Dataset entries

__________________________________________________

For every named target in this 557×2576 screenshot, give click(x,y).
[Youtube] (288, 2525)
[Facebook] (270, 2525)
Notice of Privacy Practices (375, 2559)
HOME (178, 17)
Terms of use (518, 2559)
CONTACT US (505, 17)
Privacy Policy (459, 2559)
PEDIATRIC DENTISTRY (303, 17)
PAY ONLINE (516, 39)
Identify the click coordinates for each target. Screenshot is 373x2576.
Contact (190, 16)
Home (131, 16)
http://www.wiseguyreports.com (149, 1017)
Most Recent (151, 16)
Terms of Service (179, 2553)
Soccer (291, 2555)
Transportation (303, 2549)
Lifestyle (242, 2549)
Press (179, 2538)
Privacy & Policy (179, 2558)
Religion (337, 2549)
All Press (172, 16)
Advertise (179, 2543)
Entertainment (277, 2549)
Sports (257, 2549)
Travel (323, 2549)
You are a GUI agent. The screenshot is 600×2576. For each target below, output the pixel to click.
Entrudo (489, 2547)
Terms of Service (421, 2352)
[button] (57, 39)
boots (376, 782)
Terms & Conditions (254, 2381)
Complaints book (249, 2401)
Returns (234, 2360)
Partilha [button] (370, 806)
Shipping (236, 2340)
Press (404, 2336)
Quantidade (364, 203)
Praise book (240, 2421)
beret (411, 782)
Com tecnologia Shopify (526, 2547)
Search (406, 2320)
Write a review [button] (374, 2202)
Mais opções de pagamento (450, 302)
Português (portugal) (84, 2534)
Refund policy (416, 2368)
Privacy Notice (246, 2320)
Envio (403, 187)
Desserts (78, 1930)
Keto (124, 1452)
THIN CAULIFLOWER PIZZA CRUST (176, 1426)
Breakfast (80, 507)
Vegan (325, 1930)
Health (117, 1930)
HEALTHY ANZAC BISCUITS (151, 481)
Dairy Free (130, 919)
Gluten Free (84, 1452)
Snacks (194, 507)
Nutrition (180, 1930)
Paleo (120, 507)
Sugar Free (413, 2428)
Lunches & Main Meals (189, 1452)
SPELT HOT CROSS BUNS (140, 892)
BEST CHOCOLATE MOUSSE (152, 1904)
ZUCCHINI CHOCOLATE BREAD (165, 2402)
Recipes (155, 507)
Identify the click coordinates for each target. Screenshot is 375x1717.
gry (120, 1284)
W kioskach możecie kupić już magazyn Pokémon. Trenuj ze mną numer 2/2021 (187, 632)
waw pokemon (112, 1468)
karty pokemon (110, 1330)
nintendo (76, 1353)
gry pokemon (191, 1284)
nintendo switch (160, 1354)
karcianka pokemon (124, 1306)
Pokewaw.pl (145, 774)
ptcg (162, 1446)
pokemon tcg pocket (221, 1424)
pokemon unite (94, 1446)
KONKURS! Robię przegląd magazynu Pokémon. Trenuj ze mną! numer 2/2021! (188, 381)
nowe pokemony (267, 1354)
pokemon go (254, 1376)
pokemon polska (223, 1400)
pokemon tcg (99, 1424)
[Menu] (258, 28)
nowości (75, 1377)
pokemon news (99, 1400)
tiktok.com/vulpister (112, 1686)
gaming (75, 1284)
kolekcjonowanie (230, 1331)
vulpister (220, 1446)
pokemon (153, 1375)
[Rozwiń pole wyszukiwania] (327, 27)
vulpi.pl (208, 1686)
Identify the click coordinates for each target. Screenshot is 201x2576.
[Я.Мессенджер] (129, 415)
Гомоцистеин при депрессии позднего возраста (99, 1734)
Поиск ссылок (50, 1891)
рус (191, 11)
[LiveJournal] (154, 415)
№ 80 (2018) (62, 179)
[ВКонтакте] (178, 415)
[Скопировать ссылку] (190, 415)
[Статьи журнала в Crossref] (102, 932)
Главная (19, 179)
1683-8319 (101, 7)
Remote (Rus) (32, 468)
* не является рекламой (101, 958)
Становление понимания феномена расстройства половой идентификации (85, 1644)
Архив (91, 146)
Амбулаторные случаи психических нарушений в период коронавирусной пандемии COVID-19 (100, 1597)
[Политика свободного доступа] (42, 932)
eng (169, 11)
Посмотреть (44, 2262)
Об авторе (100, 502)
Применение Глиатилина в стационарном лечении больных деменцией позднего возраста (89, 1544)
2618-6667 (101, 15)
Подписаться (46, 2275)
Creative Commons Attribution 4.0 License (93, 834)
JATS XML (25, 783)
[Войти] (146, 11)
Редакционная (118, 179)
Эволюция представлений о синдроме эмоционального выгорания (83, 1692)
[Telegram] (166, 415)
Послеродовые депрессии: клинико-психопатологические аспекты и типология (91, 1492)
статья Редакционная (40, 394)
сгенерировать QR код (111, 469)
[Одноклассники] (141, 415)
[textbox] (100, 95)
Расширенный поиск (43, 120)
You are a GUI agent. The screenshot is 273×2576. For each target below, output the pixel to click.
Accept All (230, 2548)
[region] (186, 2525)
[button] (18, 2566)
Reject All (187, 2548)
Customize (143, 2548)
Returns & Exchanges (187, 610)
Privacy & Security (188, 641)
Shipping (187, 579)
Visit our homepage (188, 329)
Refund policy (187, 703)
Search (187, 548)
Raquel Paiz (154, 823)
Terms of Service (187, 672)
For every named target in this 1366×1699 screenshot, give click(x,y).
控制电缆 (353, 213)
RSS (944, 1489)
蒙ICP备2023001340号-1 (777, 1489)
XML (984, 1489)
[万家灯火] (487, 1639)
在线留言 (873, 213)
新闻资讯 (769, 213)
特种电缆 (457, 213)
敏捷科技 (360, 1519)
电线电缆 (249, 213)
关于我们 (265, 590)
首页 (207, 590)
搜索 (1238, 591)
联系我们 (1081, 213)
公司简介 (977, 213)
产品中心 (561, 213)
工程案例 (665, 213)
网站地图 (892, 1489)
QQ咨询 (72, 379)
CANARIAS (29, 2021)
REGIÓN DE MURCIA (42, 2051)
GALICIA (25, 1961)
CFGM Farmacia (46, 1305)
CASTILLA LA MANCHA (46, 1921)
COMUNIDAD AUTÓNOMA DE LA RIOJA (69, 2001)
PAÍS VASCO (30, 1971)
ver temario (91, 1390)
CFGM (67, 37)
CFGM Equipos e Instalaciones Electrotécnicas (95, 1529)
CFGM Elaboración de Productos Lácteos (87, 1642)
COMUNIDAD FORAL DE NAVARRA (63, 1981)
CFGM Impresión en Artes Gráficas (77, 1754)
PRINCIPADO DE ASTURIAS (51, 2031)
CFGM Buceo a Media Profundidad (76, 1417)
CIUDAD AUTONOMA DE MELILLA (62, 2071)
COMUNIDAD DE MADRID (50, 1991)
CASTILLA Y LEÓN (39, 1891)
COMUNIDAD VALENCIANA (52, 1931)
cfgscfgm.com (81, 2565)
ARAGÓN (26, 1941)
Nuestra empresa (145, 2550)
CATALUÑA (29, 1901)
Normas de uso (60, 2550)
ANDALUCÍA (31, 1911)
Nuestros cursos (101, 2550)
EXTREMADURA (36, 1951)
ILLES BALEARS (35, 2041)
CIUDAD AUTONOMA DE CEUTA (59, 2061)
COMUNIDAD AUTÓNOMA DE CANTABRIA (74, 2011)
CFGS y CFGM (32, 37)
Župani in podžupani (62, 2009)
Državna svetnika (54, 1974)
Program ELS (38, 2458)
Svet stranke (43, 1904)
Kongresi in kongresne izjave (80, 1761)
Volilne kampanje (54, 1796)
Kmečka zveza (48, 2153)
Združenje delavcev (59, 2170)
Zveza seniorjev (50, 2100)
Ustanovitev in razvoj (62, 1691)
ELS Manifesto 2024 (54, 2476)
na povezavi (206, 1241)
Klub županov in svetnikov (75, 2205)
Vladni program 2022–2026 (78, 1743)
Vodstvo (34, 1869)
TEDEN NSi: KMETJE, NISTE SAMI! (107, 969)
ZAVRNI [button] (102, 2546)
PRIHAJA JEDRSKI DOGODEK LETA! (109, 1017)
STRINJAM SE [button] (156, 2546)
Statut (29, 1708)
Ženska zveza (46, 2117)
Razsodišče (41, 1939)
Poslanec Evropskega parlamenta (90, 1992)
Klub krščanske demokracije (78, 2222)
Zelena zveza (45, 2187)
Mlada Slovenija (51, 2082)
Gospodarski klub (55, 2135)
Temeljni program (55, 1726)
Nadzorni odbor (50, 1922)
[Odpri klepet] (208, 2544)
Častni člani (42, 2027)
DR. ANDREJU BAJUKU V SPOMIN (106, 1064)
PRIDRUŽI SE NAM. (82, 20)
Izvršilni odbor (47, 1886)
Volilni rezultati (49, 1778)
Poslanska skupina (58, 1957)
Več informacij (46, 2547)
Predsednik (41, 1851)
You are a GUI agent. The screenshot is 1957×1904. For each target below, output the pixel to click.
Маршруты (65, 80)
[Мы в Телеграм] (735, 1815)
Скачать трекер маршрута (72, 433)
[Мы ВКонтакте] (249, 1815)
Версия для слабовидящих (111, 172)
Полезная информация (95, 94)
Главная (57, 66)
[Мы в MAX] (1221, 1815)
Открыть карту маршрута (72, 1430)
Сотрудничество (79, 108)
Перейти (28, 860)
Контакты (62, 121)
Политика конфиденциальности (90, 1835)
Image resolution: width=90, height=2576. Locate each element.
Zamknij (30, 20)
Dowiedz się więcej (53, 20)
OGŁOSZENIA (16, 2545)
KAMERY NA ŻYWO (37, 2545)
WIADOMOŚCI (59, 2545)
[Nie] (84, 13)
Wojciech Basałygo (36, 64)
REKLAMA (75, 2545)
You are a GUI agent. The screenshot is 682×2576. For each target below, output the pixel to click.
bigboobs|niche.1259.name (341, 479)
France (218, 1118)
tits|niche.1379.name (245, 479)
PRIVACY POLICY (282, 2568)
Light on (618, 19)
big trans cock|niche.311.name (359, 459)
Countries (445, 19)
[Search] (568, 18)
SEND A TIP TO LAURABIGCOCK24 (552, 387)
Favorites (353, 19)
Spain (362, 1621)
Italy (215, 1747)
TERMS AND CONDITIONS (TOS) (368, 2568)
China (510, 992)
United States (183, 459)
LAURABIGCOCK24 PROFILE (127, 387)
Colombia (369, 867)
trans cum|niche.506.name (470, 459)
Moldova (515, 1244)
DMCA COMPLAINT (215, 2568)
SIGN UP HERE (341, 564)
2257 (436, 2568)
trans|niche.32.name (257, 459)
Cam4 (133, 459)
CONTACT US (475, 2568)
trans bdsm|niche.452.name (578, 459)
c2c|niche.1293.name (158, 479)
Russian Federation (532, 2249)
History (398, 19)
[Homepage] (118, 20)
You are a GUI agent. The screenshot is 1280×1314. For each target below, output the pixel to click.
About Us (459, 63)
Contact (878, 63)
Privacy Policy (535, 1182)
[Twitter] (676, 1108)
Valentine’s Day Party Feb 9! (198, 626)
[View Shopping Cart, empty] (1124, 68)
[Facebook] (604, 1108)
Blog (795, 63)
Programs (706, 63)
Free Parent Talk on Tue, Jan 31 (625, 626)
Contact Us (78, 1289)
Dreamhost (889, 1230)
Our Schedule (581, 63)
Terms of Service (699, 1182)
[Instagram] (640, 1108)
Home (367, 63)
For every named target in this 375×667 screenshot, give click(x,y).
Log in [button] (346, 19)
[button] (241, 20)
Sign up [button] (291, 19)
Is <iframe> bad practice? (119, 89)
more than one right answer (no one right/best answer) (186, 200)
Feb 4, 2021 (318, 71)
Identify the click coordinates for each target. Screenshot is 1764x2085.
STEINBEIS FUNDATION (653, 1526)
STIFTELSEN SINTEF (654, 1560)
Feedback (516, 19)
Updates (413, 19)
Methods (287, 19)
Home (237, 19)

__________________________________________________

Exercise brief: Please print the lines from the start of the records up to and including the line with "Health (117, 1930)", copying each one exactly and leaving out the rest.

Exercise result:
For every named target in this 557×2576 screenshot, give click(x,y).
[Youtube] (288, 2525)
[Facebook] (270, 2525)
Notice of Privacy Practices (375, 2559)
HOME (178, 17)
Terms of use (518, 2559)
CONTACT US (505, 17)
Privacy Policy (459, 2559)
PEDIATRIC DENTISTRY (303, 17)
PAY ONLINE (516, 39)
Identify the click coordinates for each target. Screenshot is 373x2576.
Contact (190, 16)
Home (131, 16)
http://www.wiseguyreports.com (149, 1017)
Most Recent (151, 16)
Terms of Service (179, 2553)
Soccer (291, 2555)
Transportation (303, 2549)
Lifestyle (242, 2549)
Press (179, 2538)
Privacy & Policy (179, 2558)
Religion (337, 2549)
All Press (172, 16)
Advertise (179, 2543)
Entertainment (277, 2549)
Sports (257, 2549)
Travel (323, 2549)
You are a GUI agent. The screenshot is 600×2576. For each target below, output the pixel to click.
Entrudo (489, 2547)
Terms of Service (421, 2352)
[button] (57, 39)
boots (376, 782)
Terms & Conditions (254, 2381)
Complaints book (249, 2401)
Returns (234, 2360)
Partilha [button] (370, 806)
Shipping (236, 2340)
Press (404, 2336)
Quantidade (364, 203)
Praise book (240, 2421)
beret (411, 782)
Com tecnologia Shopify (526, 2547)
Search (406, 2320)
Write a review [button] (374, 2202)
Mais opções de pagamento (450, 302)
Português (portugal) (84, 2534)
Refund policy (416, 2368)
Privacy Notice (246, 2320)
Envio (403, 187)
Desserts (78, 1930)
Keto (124, 1452)
THIN CAULIFLOWER PIZZA CRUST (176, 1426)
Breakfast (80, 507)
Vegan (325, 1930)
Health (117, 1930)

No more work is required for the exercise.